## Directive
Can you copy the entries from the start through the line containing "coord(226,169)", replacing "Toggle" with "Flip" and leaving everything else unchanged?

[Dataset excerpt]
════════
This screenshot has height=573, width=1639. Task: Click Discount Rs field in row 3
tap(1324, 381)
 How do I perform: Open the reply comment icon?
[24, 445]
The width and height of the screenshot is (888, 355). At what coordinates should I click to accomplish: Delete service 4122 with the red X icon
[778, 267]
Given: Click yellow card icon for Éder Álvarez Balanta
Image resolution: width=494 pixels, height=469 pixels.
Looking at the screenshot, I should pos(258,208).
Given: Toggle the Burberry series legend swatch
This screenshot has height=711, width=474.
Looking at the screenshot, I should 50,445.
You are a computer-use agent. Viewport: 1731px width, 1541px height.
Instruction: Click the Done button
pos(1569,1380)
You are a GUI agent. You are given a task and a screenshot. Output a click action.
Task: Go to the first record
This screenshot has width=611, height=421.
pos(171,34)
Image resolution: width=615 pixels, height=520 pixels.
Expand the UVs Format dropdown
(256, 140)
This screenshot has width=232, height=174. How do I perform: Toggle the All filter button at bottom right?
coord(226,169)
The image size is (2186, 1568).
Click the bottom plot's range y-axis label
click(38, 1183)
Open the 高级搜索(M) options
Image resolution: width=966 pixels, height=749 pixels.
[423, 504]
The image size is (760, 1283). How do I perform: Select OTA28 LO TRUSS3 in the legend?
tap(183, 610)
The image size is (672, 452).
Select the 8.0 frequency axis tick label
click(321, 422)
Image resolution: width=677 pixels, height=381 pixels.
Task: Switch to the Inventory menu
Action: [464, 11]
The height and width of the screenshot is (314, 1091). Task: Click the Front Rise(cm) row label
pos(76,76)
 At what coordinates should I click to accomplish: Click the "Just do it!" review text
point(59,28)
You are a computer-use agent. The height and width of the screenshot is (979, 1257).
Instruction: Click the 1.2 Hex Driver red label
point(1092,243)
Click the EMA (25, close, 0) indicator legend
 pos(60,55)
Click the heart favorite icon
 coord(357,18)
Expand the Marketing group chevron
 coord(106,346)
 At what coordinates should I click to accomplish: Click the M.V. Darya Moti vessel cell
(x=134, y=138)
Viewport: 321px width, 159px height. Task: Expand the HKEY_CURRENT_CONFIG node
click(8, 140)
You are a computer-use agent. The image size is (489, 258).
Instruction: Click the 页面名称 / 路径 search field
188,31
════════
## Response to this exercise
This screenshot has height=573, width=1639. Task: Click Discount Rs field in row 3
tap(1324, 381)
 How do I perform: Open the reply comment icon?
[24, 445]
The width and height of the screenshot is (888, 355). At what coordinates should I click to accomplish: Delete service 4122 with the red X icon
[778, 267]
Given: Click yellow card icon for Éder Álvarez Balanta
Image resolution: width=494 pixels, height=469 pixels.
Looking at the screenshot, I should pos(258,208).
Given: Flip the Burberry series legend swatch
This screenshot has height=711, width=474.
Looking at the screenshot, I should 50,445.
You are a computer-use agent. Viewport: 1731px width, 1541px height.
Instruction: Click the Done button
pos(1569,1380)
You are a GUI agent. You are given a task and a screenshot. Output a click action.
Task: Go to the first record
This screenshot has width=611, height=421.
pos(171,34)
Image resolution: width=615 pixels, height=520 pixels.
Expand the UVs Format dropdown
(256, 140)
This screenshot has width=232, height=174. How do I perform: Flip the All filter button at bottom right?
coord(226,169)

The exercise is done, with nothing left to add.